(Input data)

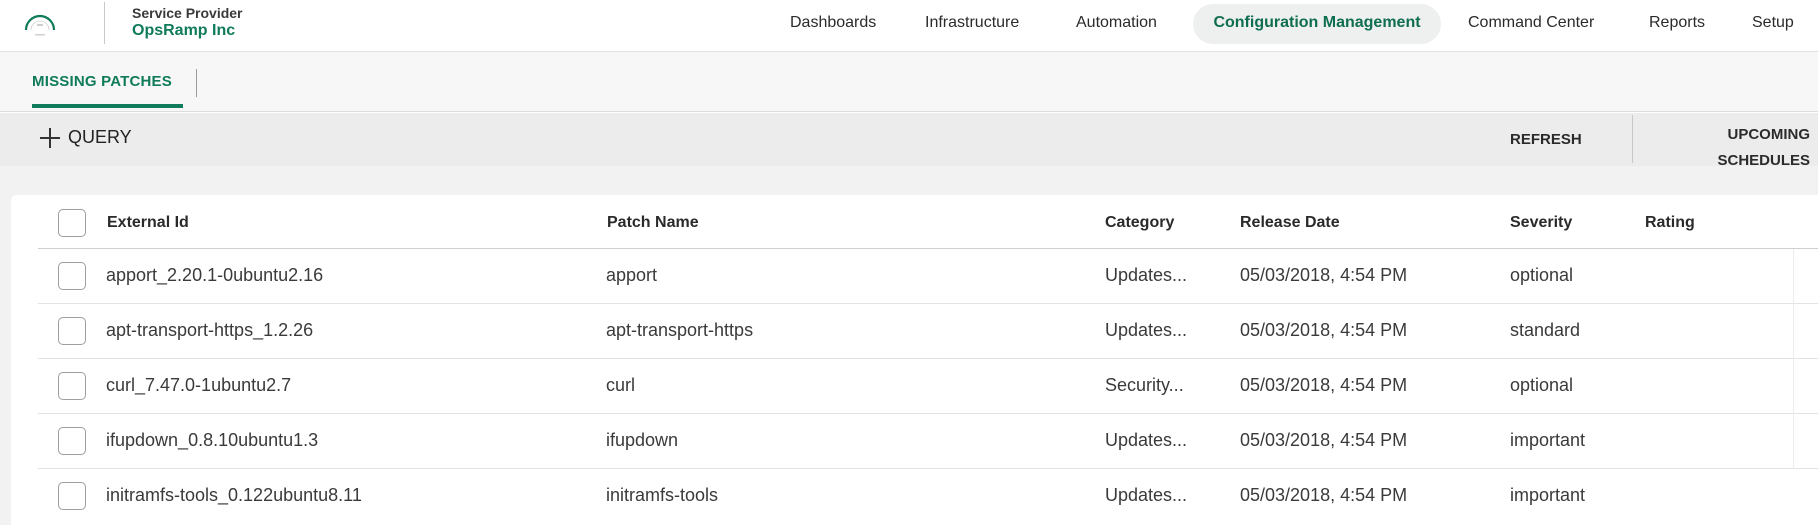  Describe the element at coordinates (72, 223) in the screenshot. I see `select-all-checkbox` at that location.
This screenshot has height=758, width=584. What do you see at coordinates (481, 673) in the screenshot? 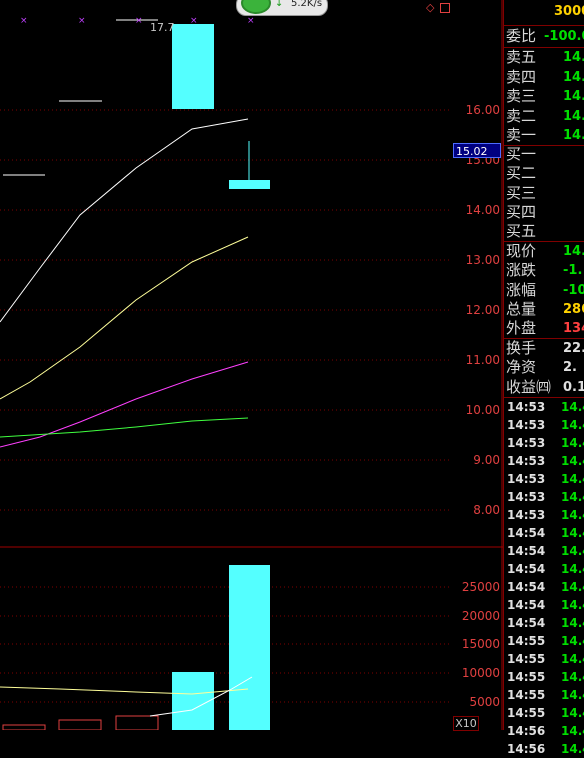
I see `volume-axis-tick: 10000` at bounding box center [481, 673].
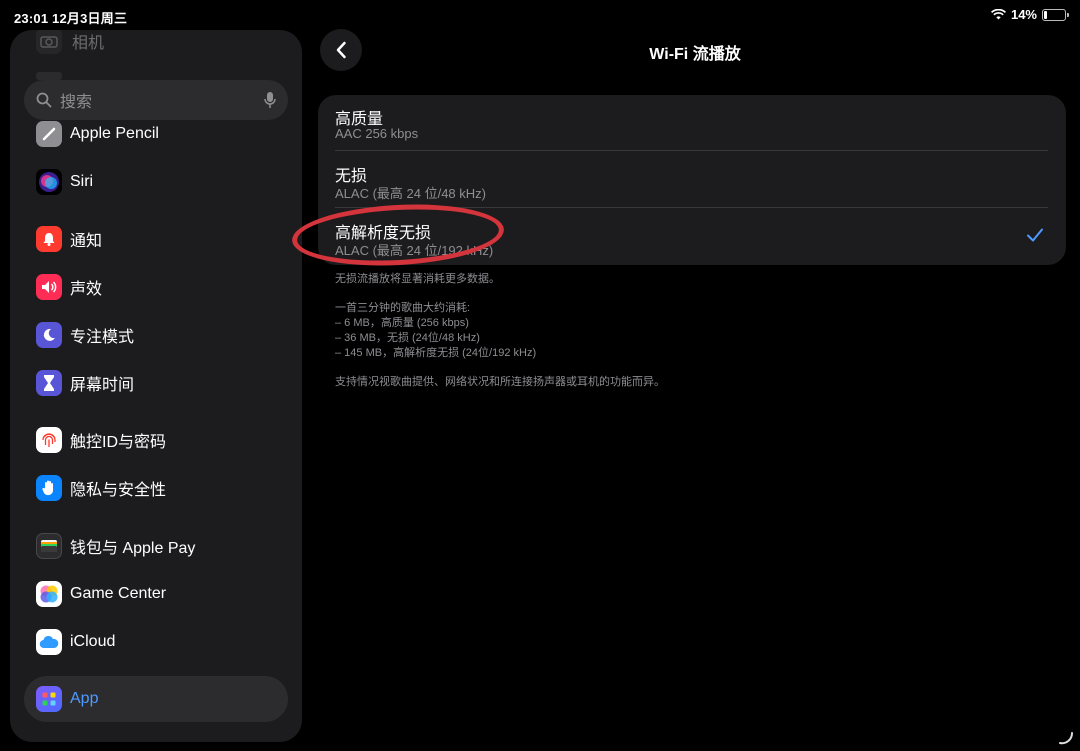 The width and height of the screenshot is (1080, 751). What do you see at coordinates (49, 182) in the screenshot?
I see `siri-icon` at bounding box center [49, 182].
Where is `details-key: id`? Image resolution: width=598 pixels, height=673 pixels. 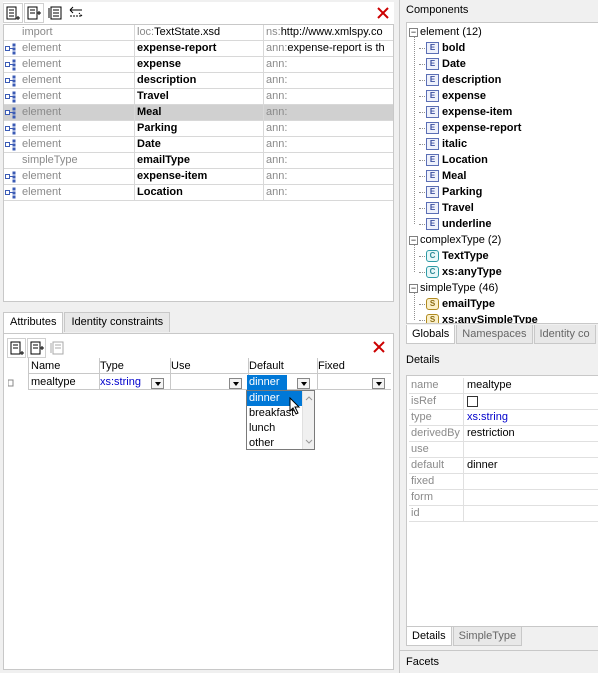
details-key: id is located at coordinates (436, 514).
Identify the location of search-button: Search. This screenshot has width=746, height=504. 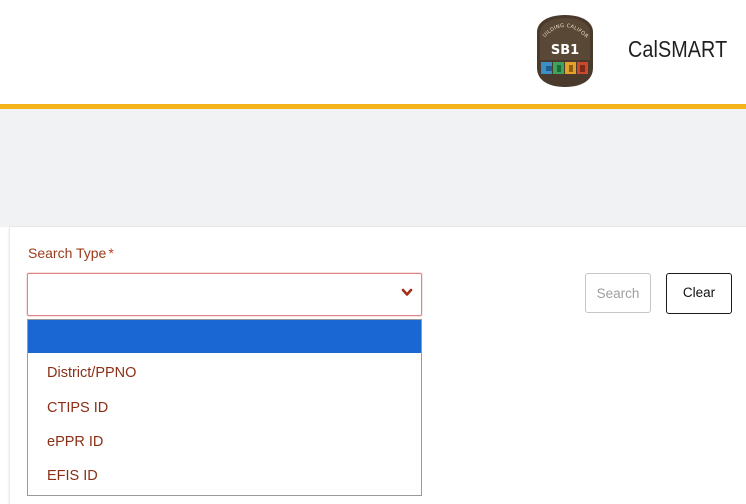
(618, 293).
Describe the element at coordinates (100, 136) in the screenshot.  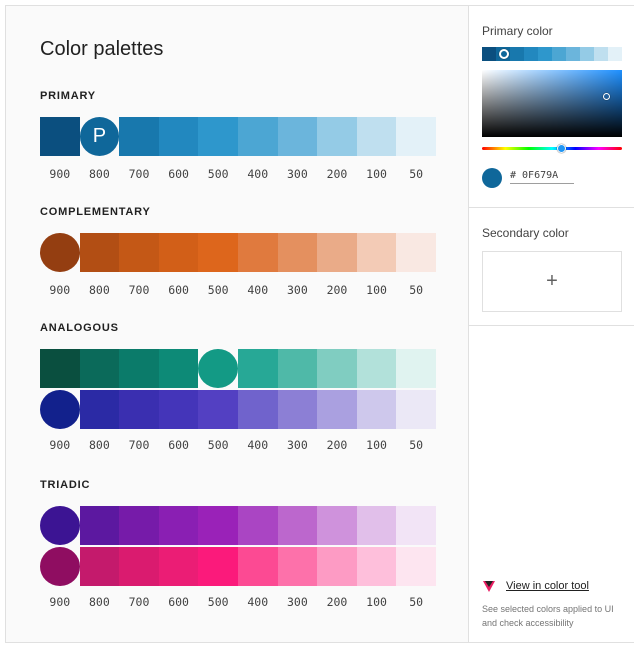
I see `color-swatch: P` at that location.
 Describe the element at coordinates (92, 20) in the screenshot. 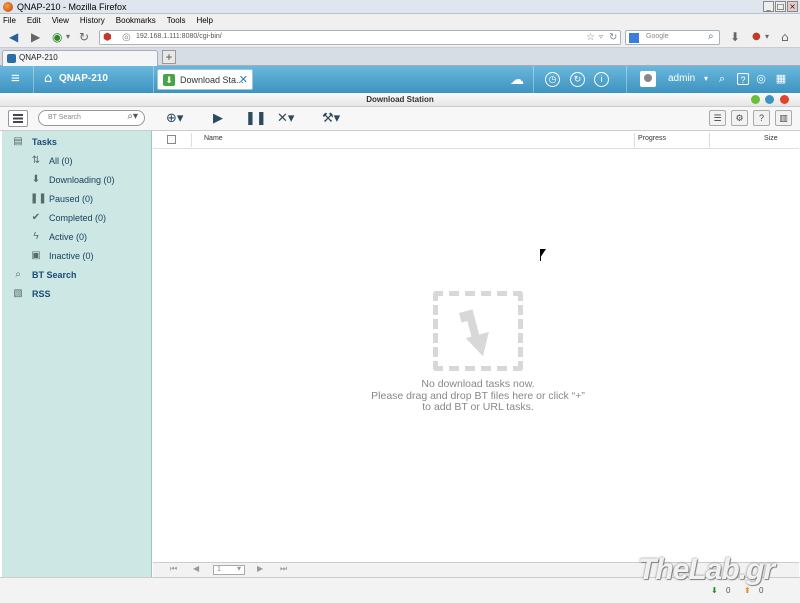

I see `menu-history: History` at that location.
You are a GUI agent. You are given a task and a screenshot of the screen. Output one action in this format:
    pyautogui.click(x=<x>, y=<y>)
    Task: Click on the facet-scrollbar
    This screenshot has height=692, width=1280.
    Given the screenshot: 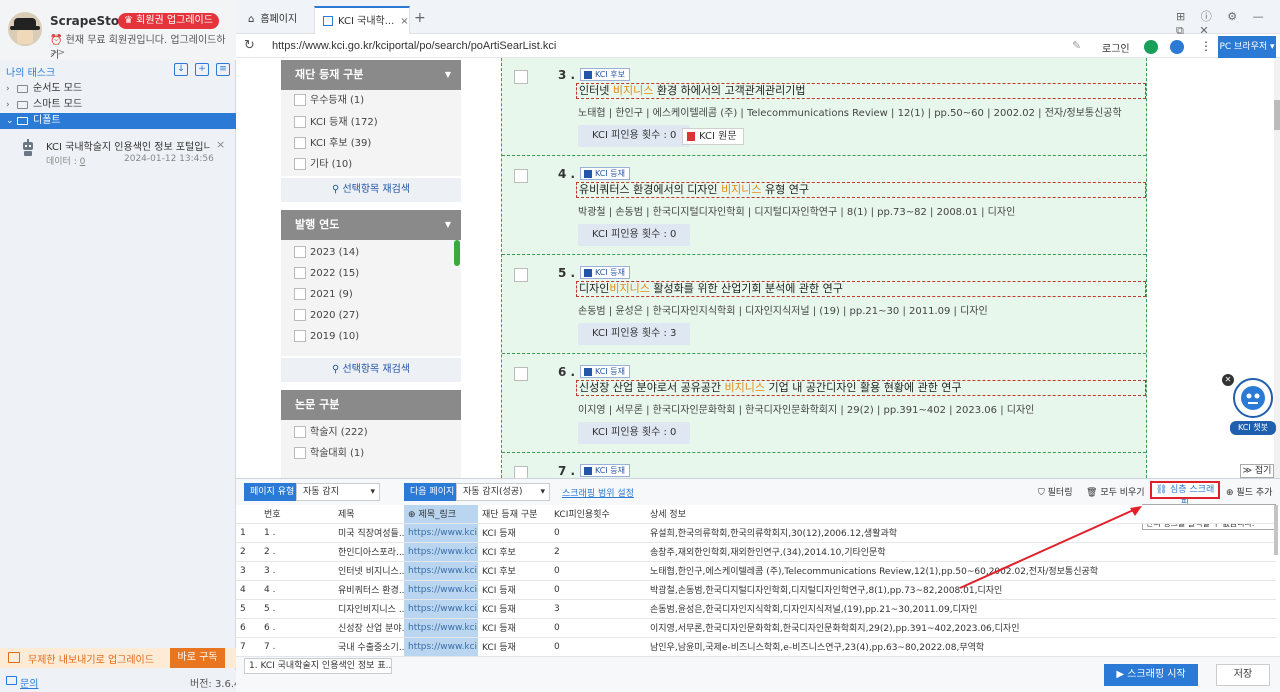 What is the action you would take?
    pyautogui.click(x=457, y=253)
    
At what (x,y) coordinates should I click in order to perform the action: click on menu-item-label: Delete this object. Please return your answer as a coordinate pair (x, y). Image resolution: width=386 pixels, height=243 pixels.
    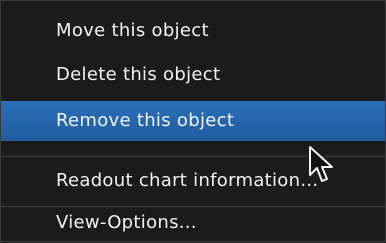
    Looking at the image, I should click on (138, 74).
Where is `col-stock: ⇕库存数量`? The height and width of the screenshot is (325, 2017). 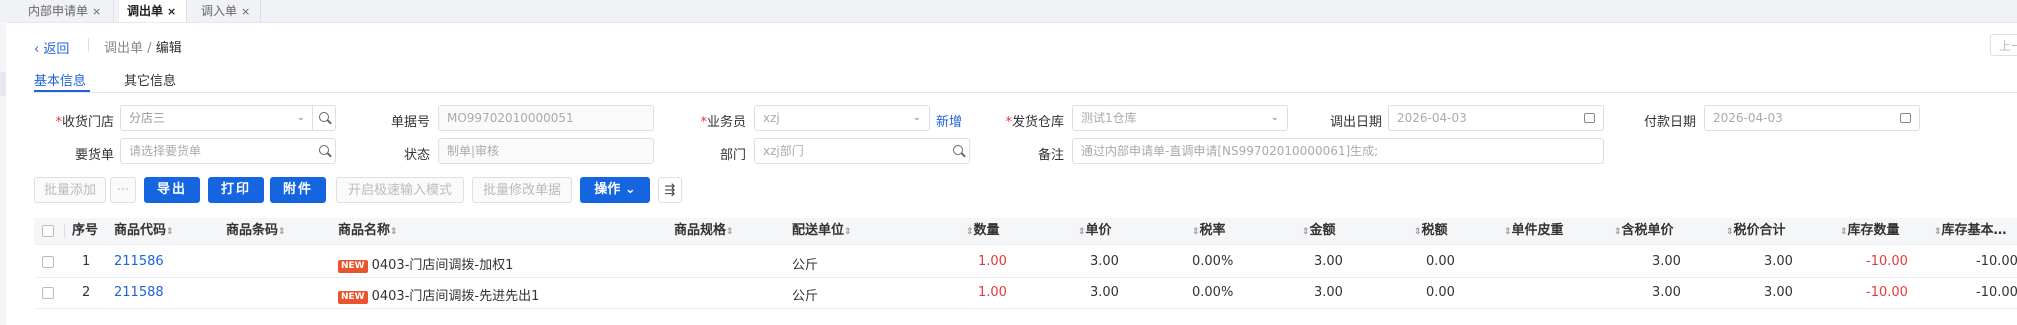 col-stock: ⇕库存数量 is located at coordinates (1870, 231).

(End Input data)

▶ **Exercise instructions**:
Pick out every row above that contains the word "should" and copy each of those rows in full.

▶ **Written response**:
At what (x,y) coordinates should I click in order to perform the action: click on menu-item-label: Delete this object. Please return your answer as a coordinate pair (x, y). Image resolution: width=386 pixels, height=243 pixels.
    Looking at the image, I should click on (138, 74).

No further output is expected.